Now that Invictus is out, it falls to District 9 and The Blind Side for the "worst of the lot" awards. Both films likely filled the 9 and 10 slots, respectively. And yet, while I would not personally nominate either picture...I get it. District 9 is an ingenious idea. Blind Side is a quality crowd-pleaser. Both were very popular hits. Blind Side is still chugging, and the Oscar traction might be responsible for carrying the film to $250 million domestic, maybe more.

So...the "10 Nominees" thing worked well this time out. I wish The Messenger had prevailed, as many of us were thinking it might a few weeks ago...but I guess even the smallest films can peak early...and the film got well-deserved nods for Harrelson's career-best performance and the film's pitch-perfect screenplay. As far as the two intentions of adding five additional BP contenders, more crowd-pleasers got in than indie favorites, but at least the Academy didn't lobotomize itself into nominating Star Trek or other such crap. I think the nod to The Blind Side will be very popular among mainstream movie-goers, and as the Best Picture categories third-highest grosser (and it may be the second-highest grosser by Oscar night), it will be responsible for a viewer bump, I imagine. This may well be the highest-rated Oscar telecast in recent memory, which means the 10-nominee strategy paid off in a big way and will become the Oscar standard for the better part of this new decade.

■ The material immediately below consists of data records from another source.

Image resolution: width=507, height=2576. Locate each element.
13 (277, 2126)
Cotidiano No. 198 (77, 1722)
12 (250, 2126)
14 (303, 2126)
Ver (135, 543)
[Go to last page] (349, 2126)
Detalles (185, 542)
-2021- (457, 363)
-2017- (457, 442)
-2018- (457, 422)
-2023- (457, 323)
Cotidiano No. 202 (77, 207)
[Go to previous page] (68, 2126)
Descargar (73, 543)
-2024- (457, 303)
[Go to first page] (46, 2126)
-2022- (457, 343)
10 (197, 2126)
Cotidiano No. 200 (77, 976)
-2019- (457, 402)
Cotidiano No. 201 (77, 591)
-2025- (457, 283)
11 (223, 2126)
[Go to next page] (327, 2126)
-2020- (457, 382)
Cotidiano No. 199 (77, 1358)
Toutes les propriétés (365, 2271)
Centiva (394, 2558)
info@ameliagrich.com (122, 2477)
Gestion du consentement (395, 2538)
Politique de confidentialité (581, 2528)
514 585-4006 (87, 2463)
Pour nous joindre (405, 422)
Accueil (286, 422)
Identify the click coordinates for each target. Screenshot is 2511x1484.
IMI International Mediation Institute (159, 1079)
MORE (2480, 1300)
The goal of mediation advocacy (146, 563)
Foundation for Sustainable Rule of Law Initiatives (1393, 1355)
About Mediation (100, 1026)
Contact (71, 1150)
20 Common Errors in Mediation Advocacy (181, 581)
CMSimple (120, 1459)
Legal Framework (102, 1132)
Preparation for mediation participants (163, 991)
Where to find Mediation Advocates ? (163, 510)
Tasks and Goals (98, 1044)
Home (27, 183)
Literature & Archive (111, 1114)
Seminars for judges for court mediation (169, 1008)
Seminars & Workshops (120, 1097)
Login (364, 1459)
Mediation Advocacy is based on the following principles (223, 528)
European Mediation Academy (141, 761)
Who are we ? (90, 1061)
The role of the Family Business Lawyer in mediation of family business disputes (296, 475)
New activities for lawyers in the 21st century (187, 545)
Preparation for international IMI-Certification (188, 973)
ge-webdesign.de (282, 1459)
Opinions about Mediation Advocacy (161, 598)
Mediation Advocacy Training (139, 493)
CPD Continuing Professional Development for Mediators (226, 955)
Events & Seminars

Even more after the jump...

I failed to post my predictions for the screenplay categories, but I have been talking about In the Loop's chances for weeks, and the film walked the walk today. The rest of the Adapted Screenplay nominees are as expected...happy for Hornby, whose work on An Education is wonderful, and despite the fact that I didn't love either film, good for Fletcher on Precious and Blomkamp and Tatchell on District 9. I may take issue with either film's ultimate success, but the difficulty of writing both screenplays was very high to say the least, and I admire the work. Of course, the category's obvious winner is Up in the Air, and I obviously have no complaints about that.

I do have a complaint that Up in the Air didn't manage to score anything outside of the major categories. Six total nominations, including all three actors, BP, Director, and Screenplay, but...no love for the year's best score, by Rolfe Kent? No recognition of Dana Glauberman's extraordinary editing? What about Eric Steelberg's cinematography? Or "Help Yourself," the wonderful original song? This film should have led the field in nominations. Sad to see wonderful work go ignored, but the film got its due in the major categories.

Nine managed to score four nominations despite being shut-out of the BP race, though oddly enough, the film's most deserving aspect, its cinematography (by former Oscar winner Dion Beebe), was ignored. I would have traded Penelope Cruz's Supporting Actress nomination (a fun, cheeky performance, but not a large enough supporting role to merit a nomination, in my opinion) for a Cinematography nod.

Avatar and Hurt Locker lead the field with nine nominations each, interesting symmetry for the two movies, which will go toe-to-toe in most of the categories. Give Bigelow the advantage in Best Director at this point, but give Avatar the advantage in Best Picture at this stage...but both could shift in the coming weeks. Avatar takes the visual effects award going away (Hurt Locker obviously isn't up for that one) and Hurt Locker has gotta be the favorite in Original Screenplay (Avatar didn't get a nomination there), but the other categories -- among them Cinematography, Editing, Original Score, Sound Editing, and Sound Mixing -- are still toss-ups. A few of them might be parceled out to other deserving nominees, but at this point I have to expect the two Big Ones to go head-to-head in most of these categories. It will be interesting to see how the race unfolds over the next 32 days, and all the more interesting to watch how the grudge match resolves itself on March 7.

More conversation and analysis lies ahead, including updated charts with new predictions.

Happy Nomination Day to All, and To All a Frustrating Month of Prognosticating.